Much of Castro’s government rhetoric focused on providing ample food for all Cubans—“Everyone eats the same,” as one revolutionary adage put it. Instead, what happened was that “ingredients began to disappear,” as Villapol said in the 1983 documentary Con Pura Magia. So she evolved, as Cuban author Antonio Jose Ponte recalled in a speech he delivered in 2015, making sofrito with water rather than fat and picadillo with cornmeal instead of meat. Ponte also noted that she persuaded Cubans to raise tilapia through aquaculture, for both its health and economic benefits. “Three-quarters of Nitza Villapol’s professional career was spent in a wasteland,” he said. “She was austere, but also imaginative.”
Villapol also assumed the mantle of revolutionary chef. Following the revolution, she updated her cookbooks to reflect her embrace of Castro’s politics. Despite her political disengagement prior to the revolution—and her ability, as a natural-born U.S. citizen, to leave Cuba—she grew to “disdain all the Cubans who left ... following the revolution,” Giron said.

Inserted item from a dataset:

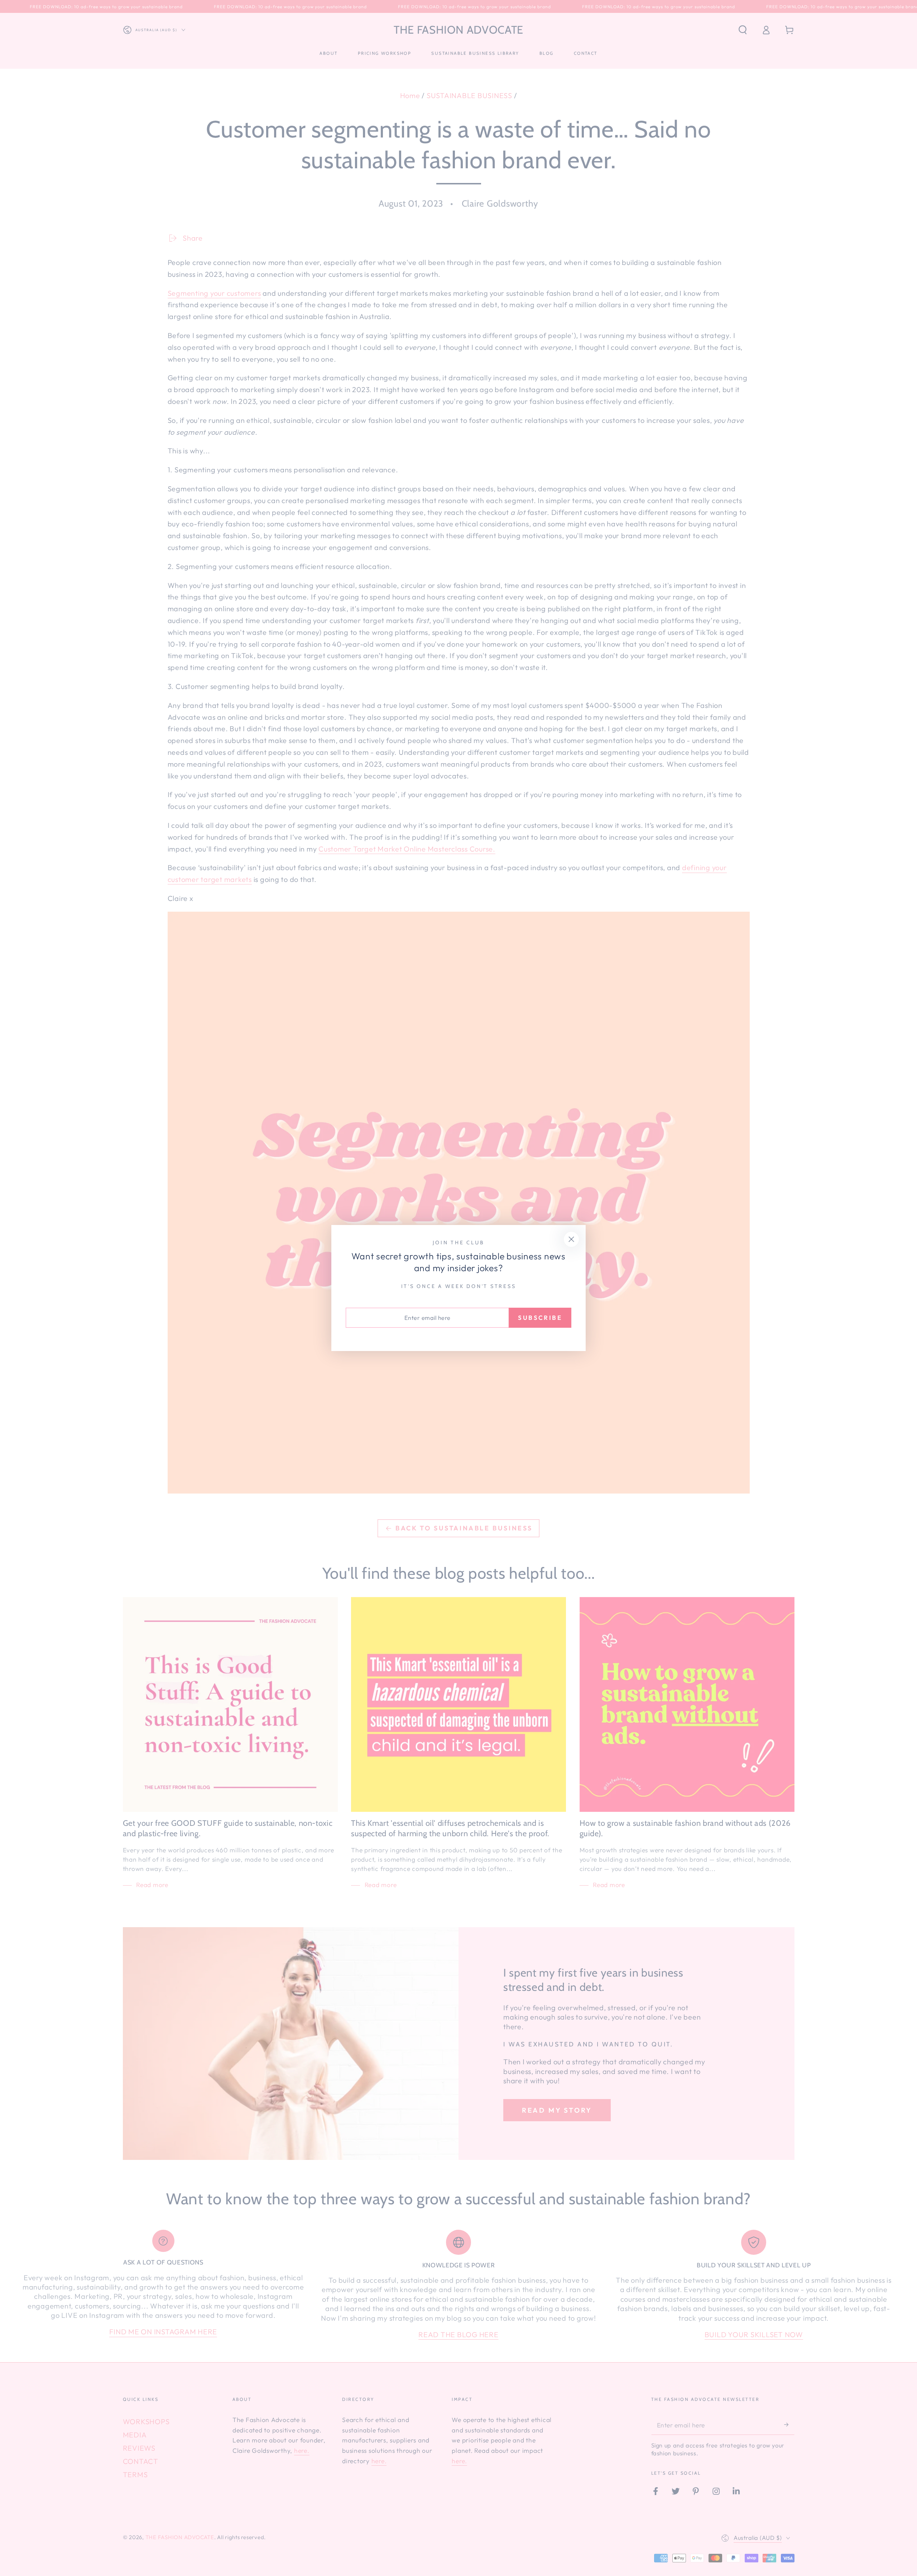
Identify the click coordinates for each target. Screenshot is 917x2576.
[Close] (571, 1239)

She was not without her critics. As the anthropologist Hanna Garth wrote, after Villapol began changing her recipes and approach to Cuban cooking, some in post-revolutionary Cuba turned against her for supposedly watering down traditional recipes. Others considered her a lackey for the increasingly unpopular Communist government, viewing her program as promoting acceptance of deprivation—and, by extension, Castro’s policies—rather than using her considerable influence to support change.
By 1989, Villapol, then in her late 60s, had been hosting Cocina al Minuto for 40 years, and was perhaps Cuba’s second-most recognized woman (after Castro’s wife). Giron said that Cubans perceived her “as a constant in their lives.” During the Special Period, in particular, her role was to teach Cubans to be innovative with their food in the face of hunger, desperation, and disempowerment. While she taught viewers to make traditional dishes with the available ingredients, her most important contribution was her introduction of “arte de inventar,” or art of invention, as Garth wrote. Villapol taught Cubans to improvise.
In 1993, the Castro government abruptly took Cocina al Minuto off the air. No one I spoke to seemed to know why. Tom Miller, author of Trading With The Enemy: A Yankee Travels Through Castro's Cuba, believes it was because of the economic cutbacks of the time. "Everything, and I mean everything, was drastically reduced or eliminated in 1993 and 1994." These were "the worst years of the Periodo Especial . . . [when] [s]treet lights, food products, clothing, electricity, pumps, petrol, transportation, newsprint, everything was down and out." (José Luis Santana, then president of the Cuban Culinary Federation, later reportedly admitted the cancellation was a mistake.) By the mid-1990s, Villapol was overwhelmed in any case, consumed by taking care of her aging mother. She died in 1998.